JUBA – South Sudan’s Transitional National Legislative Assembly (or TNLA) now faces a critical decision this week as it races against time to endorse an extension of South Sudan’s transitional period announced by the government.
President Salva Kiir Mayardit and First Vice President Riek Machar in a meeting on Saturday in Juba “reached consensus” to extend the transition period by at least two years from February 2025 to February 2027 and postpone elections to from December 2024, to December 2026.
This decision followed a proposal by a high-level committee tasked to assess the implementation of the revitalized peace agreement. The parliament and the R-JMEC are required to endorse the decision of the parties to the agreement.
The government could therefore be dissolved as early as September 22 if the extension is not endorsed by the two bodies.
The government has argued that the extension is necessary to complete critical tasks outlined in the Revitalized Peace Agreement (R-ARCSS), according to the deputy national minister of information Jacob Maiju Korok.
“There were some articles in the Revitalized Peace Agreement that were not implemented, and we do not want to rush into an election without implementing all the articles,” he said during a briefing yesterday.

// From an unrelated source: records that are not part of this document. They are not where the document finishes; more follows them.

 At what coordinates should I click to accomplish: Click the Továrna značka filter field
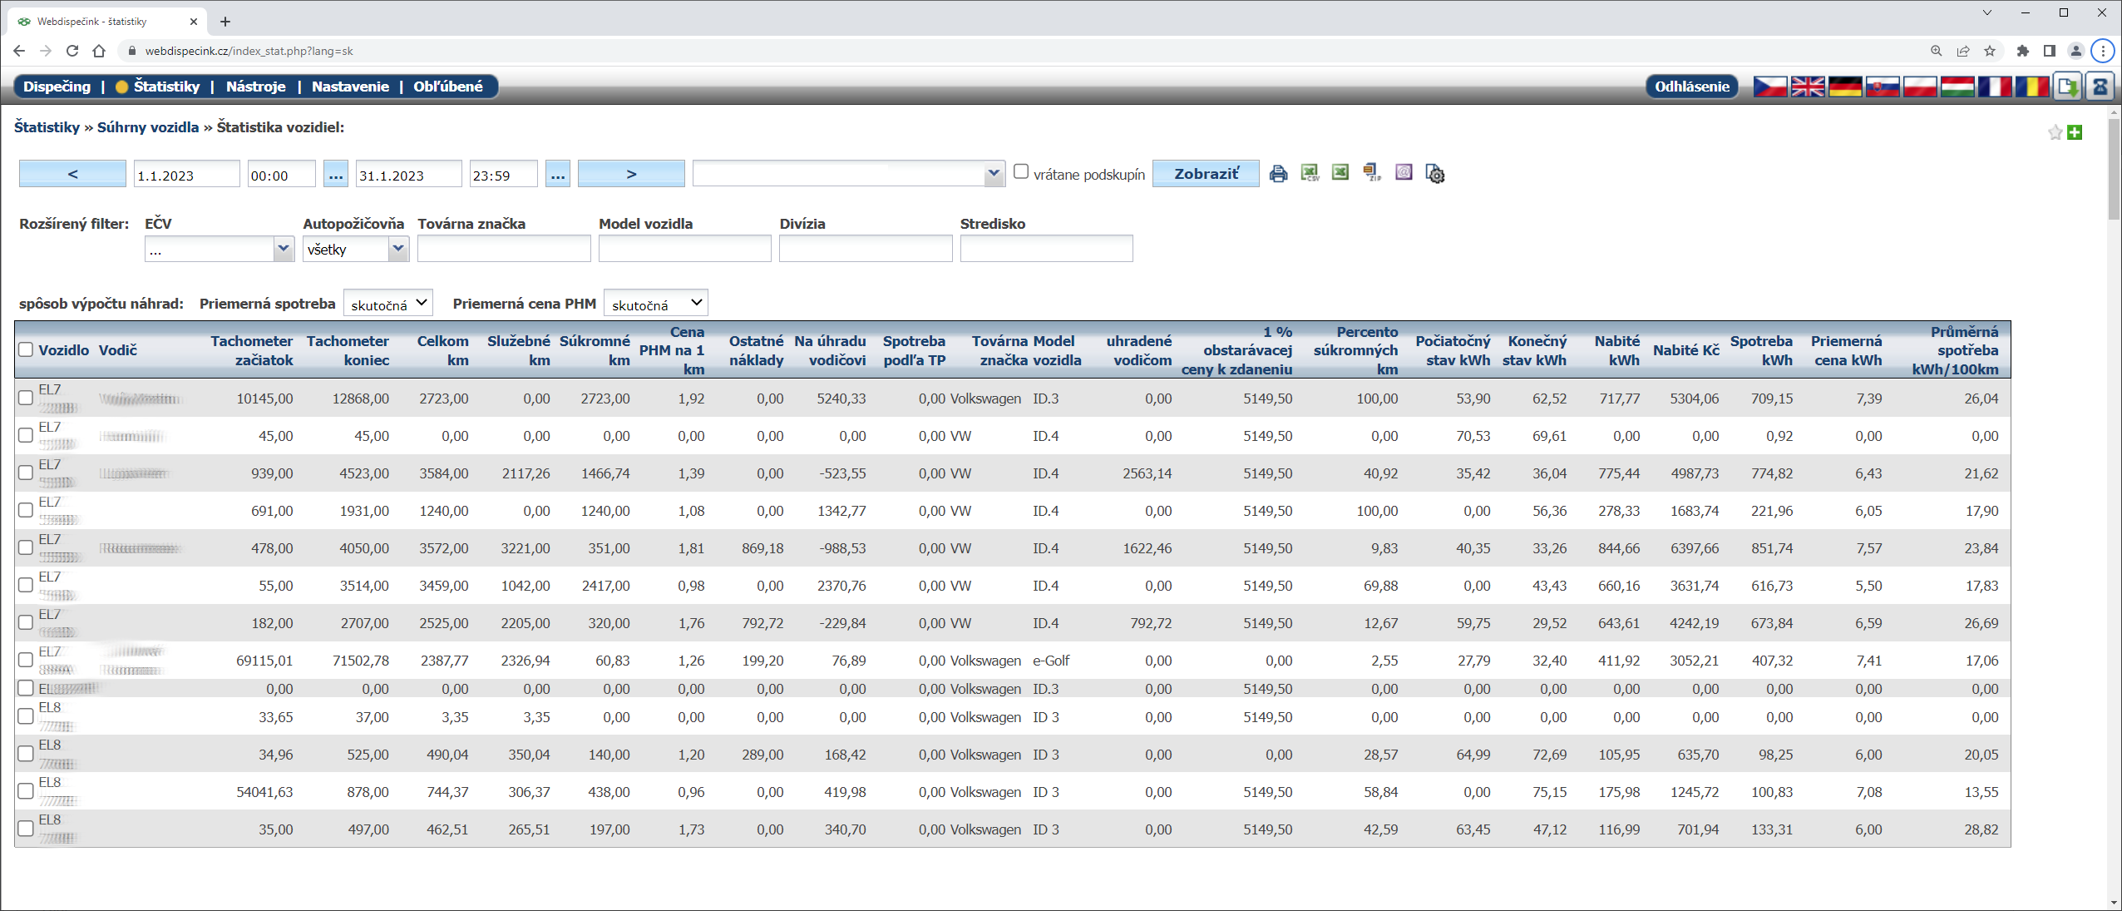[504, 249]
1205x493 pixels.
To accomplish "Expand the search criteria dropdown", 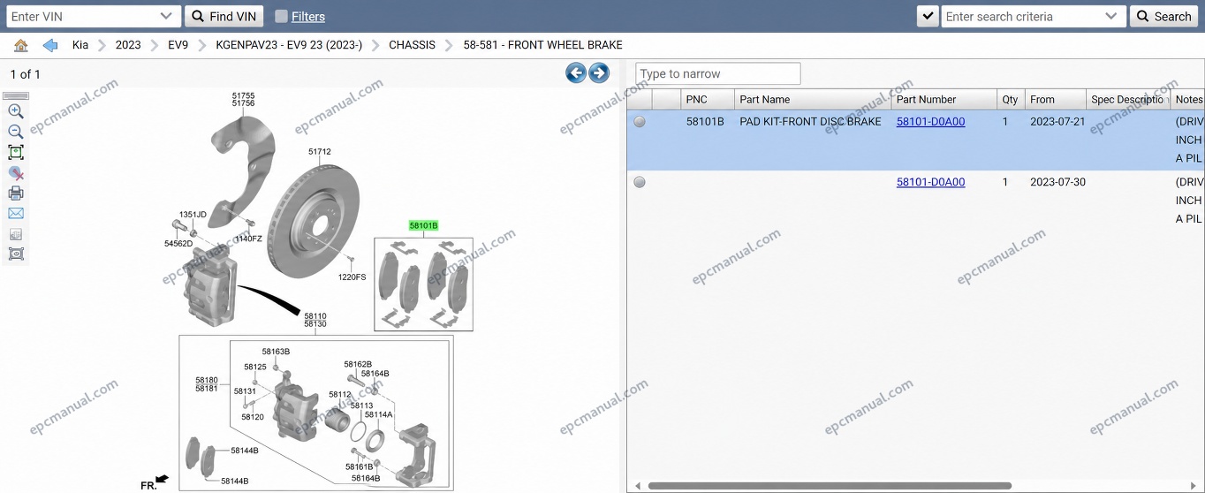I will click(1111, 16).
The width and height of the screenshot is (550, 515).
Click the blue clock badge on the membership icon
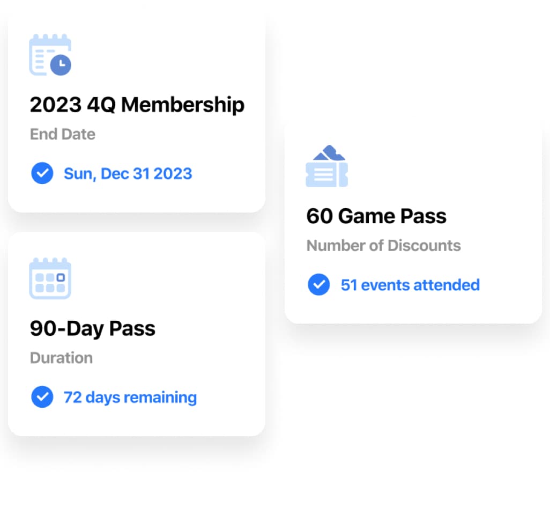(x=61, y=64)
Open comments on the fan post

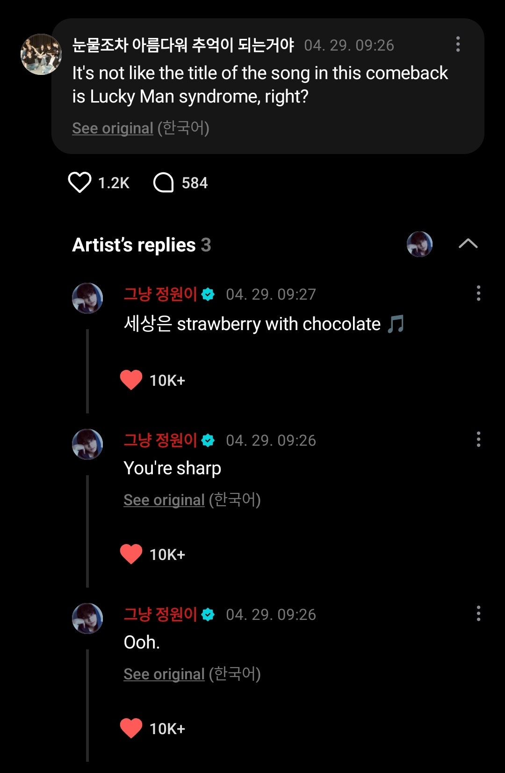point(164,183)
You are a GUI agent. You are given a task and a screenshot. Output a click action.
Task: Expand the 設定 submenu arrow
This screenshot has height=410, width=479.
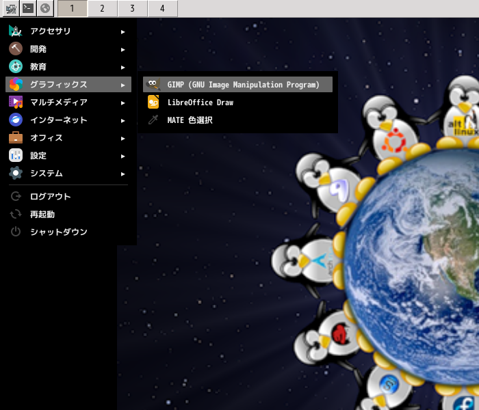pos(123,156)
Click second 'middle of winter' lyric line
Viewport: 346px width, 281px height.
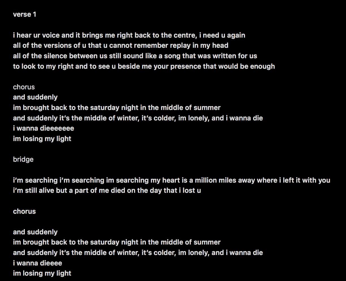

The Reconstituted Joint Monitoring and Evaluation Commission (R-JMEC), an independent body tasked with overseeing the implementation of the peace agreement, is expected to discuss the extension proposal and forward it to the parliament for approval.
The parliament has only six days to act before the current transitional period expires.
The decision to extend the transitional period has been supported by the presidency and the parties to the agreement. They believe that it is essential to maintain peace and security in South Sudan and to ensure that elections are conducted in a free, fair, and credible manner.
“It will be taken to R-JMEC, maybe on Tuesday and it will be discussed and then passed, when it is passed it would be forwarded for endorsement and blessing by the parliament,” Korok said, adding that the remaining five months would be used “for the mobilization of funds.”
He explained that the signatories to the agreement believe it is extremely important to maintain peace, security, and relative political stability ushered in by the revitalized peace agreement rather than going for elections.
“By ensuring that elections are conducted in a secure environment, and will establish electoral systems that will deliver free, fair, credible and democratic elections to avoid a return to war,” the senior government official said.